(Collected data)
----------------
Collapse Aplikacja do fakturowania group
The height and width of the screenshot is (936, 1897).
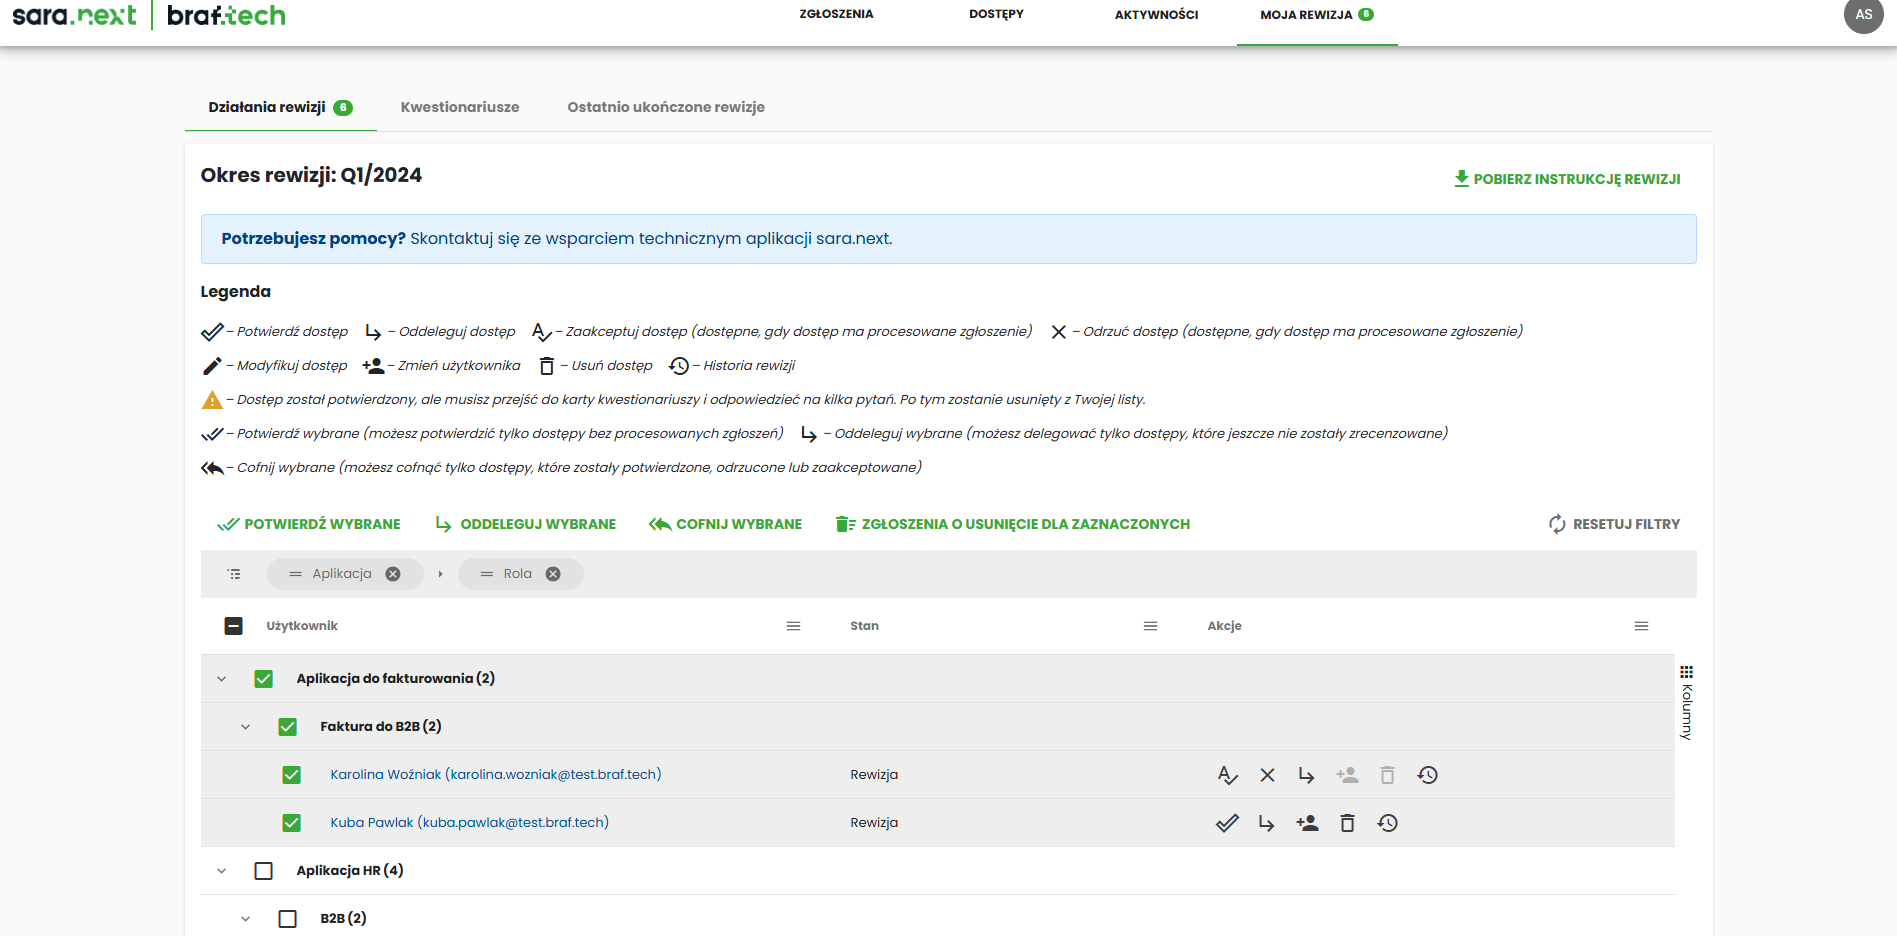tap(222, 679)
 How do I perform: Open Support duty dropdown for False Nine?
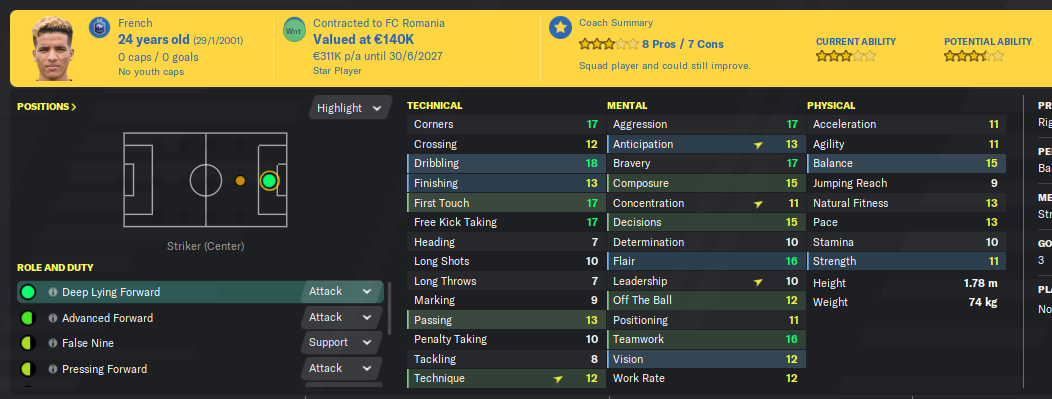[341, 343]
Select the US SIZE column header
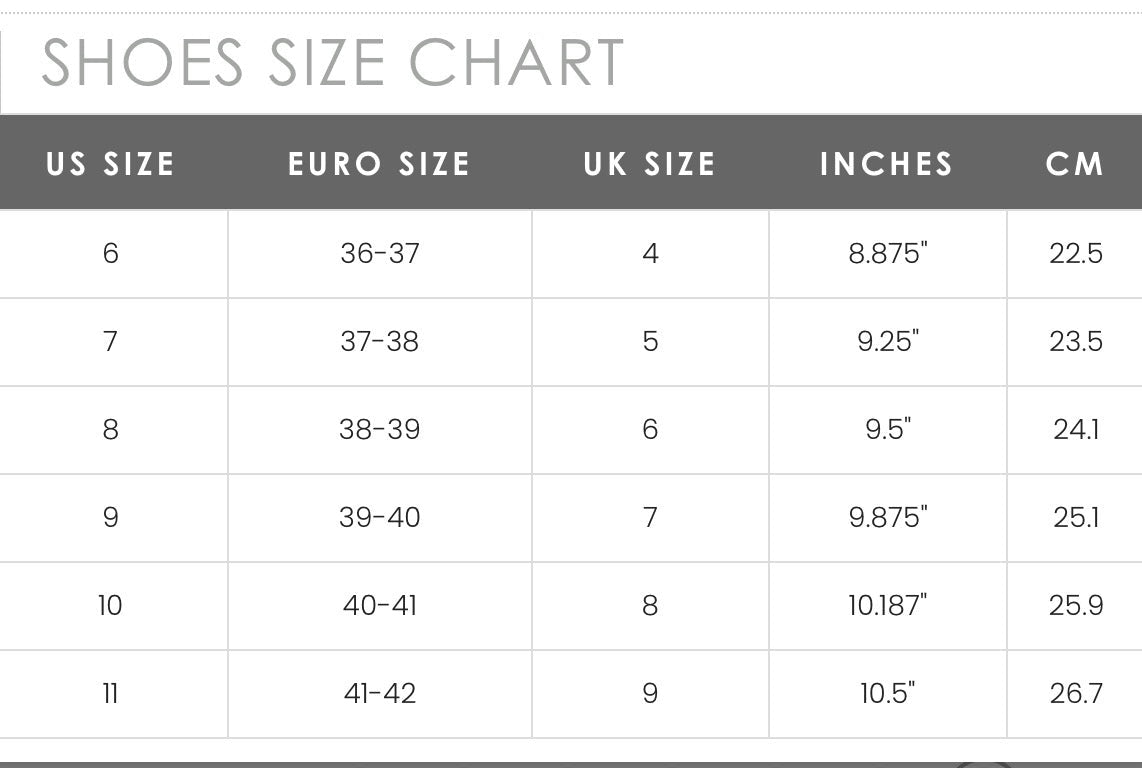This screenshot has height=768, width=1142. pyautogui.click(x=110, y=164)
----------------
Required work
I'd like the records above given again exactly, please, without the pictures.

Response area
Collapse Aplikacja do fakturowania group
The height and width of the screenshot is (936, 1897).
tap(222, 679)
 How do I perform: Open Support duty dropdown for False Nine?
[341, 343]
Select the US SIZE column header
This screenshot has height=768, width=1142. pyautogui.click(x=110, y=164)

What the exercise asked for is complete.